For Rust, that’s a matter of leaving the internals of a struct private and making pub fn helpers to do the construction and value retrieval. For Elm, F, and Reason, that’s a matter of having the normal type constructors be private while exposing the types themselves normally. They do that in different ways (F’s private type, Elm’s exposing, and Reason’s pri annotation on the type variant in a module interface file), but the effect is essentially identical, and functionally equivalent to what we see in Rust.

The main differences we see across Elm, F, and Reason have to do with the nature of the various module systems.

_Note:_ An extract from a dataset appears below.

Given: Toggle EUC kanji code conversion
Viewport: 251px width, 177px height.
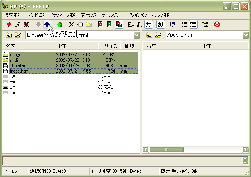Looking at the screenshot, I should point(131,24).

In a lot of ways, Reason’s is the least capable for this specific purpose, because it’s directly tied to OCaml’s module system, which substantially predates any of the others. (I say “in a lot of ways” because OCaml’s modules are surprisingly capable; they end up being their own kind of types and you can do some crazy things with them, all of which I’d like to actually come to understand… eventually.) Rust’s module system, meanwhile, has a lot of similarities to Elm’s in particular, but because we actually carry functions along with the types they impl (though they get defined separately, with all the power that entails), we have a bit less boilerplate we need to write just to get at the specific functions in play.

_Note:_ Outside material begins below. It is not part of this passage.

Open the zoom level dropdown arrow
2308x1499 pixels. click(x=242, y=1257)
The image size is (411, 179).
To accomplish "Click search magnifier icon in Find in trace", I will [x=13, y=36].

Next time (probably only a couple of weeks away because we’re working through the book at work in a book club!), I’ll be looking at Chapter 7: Modeling Workflows as Pipelines. I suspect this will be a place where the true functional orientation of Elm, F, and Reason will much more sharply differentiate them from the sometimes-functionalish-but-not-actually-functional way we write things in Rust.


  1. This reference will live and be valid as long as the underlying WidgetCode is. We could also return a String if we wanted that value to live independently of the WidgetCode instance backing it.

  2. Putting it in its own module, whether in a separate does have implications for privacy, though we don’t much care about them in this case. Rust lets us set the privacy on a whole spectrum, from “visible everywhere” to “only visible in this specific module.”